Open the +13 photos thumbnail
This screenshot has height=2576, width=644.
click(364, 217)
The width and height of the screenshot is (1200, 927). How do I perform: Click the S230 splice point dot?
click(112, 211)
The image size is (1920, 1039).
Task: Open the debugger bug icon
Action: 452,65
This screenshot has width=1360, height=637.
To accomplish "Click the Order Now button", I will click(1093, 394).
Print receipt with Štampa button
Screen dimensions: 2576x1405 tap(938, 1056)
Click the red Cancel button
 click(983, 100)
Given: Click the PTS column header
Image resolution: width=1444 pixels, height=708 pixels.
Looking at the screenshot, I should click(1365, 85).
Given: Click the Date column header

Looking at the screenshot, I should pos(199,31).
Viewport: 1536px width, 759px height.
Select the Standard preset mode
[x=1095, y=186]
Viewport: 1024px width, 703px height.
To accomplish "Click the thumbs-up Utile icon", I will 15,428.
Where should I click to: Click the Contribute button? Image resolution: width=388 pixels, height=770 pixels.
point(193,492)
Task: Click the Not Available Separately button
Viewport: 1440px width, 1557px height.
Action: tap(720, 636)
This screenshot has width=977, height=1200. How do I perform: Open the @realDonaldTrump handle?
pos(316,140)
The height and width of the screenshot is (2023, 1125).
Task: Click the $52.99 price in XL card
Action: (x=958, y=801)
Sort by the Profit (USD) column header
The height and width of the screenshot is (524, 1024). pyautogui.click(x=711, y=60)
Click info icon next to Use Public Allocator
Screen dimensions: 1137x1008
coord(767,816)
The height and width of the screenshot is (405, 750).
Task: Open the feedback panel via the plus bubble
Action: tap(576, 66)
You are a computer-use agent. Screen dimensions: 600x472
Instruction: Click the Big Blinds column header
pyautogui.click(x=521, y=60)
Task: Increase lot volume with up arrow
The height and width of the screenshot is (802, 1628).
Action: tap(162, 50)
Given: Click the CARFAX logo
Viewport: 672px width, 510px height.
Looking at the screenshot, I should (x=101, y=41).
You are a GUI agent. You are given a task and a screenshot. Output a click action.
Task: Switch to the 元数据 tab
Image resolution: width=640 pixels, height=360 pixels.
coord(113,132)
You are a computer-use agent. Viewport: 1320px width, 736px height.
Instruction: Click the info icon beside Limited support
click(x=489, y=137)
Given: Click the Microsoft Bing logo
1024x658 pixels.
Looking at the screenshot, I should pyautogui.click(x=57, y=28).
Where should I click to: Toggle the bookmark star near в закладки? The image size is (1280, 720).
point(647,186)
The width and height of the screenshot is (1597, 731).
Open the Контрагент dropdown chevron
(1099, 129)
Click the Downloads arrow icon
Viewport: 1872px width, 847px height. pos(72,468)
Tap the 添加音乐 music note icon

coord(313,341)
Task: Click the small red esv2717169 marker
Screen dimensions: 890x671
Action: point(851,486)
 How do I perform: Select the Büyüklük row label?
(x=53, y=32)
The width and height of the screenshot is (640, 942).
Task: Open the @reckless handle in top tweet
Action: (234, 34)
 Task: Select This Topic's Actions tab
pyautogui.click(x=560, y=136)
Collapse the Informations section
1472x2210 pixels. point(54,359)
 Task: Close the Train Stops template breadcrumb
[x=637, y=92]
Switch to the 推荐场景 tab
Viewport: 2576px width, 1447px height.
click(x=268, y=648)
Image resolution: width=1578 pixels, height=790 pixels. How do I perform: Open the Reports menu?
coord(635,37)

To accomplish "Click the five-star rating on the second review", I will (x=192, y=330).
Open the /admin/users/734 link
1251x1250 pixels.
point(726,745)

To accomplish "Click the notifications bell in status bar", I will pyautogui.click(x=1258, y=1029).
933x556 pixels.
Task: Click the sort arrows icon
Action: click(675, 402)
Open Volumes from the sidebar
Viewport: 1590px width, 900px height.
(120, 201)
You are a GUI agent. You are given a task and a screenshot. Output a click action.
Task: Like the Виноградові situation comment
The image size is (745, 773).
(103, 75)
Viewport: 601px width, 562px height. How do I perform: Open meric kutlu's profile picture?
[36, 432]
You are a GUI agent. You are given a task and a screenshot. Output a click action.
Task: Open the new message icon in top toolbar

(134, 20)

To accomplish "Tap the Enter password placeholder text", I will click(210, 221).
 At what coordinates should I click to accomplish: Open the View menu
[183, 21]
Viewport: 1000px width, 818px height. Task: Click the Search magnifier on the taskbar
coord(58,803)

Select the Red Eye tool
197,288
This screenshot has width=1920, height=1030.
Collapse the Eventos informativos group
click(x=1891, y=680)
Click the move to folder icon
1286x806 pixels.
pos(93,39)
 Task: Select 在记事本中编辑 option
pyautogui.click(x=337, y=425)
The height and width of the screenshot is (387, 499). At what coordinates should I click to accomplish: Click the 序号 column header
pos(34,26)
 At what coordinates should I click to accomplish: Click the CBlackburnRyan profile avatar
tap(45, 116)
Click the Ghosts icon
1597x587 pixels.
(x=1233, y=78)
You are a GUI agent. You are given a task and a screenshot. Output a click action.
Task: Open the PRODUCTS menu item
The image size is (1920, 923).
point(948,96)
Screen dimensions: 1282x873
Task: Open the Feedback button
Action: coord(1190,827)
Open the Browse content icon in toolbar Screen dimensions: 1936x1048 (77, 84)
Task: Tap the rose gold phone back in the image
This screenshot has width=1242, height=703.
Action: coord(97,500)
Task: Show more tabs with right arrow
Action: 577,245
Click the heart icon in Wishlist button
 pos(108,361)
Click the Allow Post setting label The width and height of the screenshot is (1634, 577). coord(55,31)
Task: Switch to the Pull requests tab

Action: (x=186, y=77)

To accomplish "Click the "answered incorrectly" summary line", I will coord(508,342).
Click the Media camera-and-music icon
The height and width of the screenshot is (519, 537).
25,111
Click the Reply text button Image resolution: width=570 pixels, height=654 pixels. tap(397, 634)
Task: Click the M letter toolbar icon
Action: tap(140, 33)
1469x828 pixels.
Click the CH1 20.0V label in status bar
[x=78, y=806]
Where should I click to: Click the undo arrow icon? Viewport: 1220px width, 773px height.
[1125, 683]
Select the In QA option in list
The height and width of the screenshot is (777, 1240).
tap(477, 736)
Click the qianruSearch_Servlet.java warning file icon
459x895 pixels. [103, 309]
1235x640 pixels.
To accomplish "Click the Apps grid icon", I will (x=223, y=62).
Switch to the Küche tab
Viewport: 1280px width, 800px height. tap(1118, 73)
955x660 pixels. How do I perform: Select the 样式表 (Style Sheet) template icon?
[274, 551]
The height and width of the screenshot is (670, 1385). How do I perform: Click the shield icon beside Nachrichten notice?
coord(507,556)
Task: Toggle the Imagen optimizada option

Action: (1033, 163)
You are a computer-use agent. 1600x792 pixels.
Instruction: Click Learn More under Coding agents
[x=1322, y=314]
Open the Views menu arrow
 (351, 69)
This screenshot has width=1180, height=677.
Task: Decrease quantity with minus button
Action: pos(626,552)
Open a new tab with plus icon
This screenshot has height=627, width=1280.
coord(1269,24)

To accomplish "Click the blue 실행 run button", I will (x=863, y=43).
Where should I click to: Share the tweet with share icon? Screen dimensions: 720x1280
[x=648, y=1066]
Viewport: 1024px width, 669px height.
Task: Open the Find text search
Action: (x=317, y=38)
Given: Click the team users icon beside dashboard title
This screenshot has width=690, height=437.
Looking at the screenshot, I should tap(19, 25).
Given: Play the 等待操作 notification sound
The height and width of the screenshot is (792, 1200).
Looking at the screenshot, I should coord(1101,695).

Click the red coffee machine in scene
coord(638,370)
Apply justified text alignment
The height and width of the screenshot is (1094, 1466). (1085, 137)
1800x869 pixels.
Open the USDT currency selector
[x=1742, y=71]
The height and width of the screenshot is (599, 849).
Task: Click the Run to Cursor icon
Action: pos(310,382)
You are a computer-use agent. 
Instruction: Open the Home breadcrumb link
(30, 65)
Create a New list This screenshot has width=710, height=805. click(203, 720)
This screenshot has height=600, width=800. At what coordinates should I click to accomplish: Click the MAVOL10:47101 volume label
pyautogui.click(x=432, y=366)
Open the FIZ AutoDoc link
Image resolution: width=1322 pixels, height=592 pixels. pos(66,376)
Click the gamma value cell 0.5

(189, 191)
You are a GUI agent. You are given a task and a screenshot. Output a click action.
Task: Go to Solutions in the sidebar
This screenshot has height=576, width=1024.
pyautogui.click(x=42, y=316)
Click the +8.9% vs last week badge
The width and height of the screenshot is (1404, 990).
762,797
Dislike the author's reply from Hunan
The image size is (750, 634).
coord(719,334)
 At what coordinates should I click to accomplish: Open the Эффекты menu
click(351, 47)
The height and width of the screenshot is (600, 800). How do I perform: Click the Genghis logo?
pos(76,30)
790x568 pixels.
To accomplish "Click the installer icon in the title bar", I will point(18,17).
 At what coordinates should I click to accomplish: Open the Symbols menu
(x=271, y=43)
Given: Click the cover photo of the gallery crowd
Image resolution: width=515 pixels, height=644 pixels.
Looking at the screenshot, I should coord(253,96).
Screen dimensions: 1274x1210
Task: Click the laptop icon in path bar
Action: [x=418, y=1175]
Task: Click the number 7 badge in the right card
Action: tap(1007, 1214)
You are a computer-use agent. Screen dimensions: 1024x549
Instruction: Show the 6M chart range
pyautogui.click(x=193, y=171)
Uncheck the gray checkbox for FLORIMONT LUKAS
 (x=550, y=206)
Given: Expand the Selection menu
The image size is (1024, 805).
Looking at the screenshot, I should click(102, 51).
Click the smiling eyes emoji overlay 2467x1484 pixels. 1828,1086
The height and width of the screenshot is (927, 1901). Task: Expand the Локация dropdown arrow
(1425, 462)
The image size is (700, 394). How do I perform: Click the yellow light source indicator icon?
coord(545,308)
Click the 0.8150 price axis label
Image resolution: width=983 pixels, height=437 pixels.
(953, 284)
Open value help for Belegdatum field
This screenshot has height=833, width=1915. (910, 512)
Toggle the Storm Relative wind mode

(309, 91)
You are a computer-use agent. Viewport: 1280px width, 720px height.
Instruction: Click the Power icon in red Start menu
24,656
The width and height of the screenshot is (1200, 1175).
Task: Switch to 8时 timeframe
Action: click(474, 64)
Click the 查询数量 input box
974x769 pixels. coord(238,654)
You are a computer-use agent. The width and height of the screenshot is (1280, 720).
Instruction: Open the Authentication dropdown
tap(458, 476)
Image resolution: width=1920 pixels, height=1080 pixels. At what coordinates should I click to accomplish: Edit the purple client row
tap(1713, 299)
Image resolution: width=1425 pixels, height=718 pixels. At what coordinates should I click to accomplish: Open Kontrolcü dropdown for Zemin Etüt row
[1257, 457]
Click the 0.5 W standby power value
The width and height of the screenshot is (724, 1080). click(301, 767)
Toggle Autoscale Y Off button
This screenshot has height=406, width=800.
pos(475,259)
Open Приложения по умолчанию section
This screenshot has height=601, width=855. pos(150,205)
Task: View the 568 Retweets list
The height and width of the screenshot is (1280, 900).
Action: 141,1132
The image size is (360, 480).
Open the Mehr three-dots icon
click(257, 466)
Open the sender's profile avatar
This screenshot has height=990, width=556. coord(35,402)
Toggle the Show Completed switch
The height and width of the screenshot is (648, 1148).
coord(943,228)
_ _ _ _
* TASK DESCRIPTION: Return each line of the data that contains the string "sidebar".

* YOUR RESPONSE:
Open Volumes from the sidebar
Task: Go to Solutions in the sidebar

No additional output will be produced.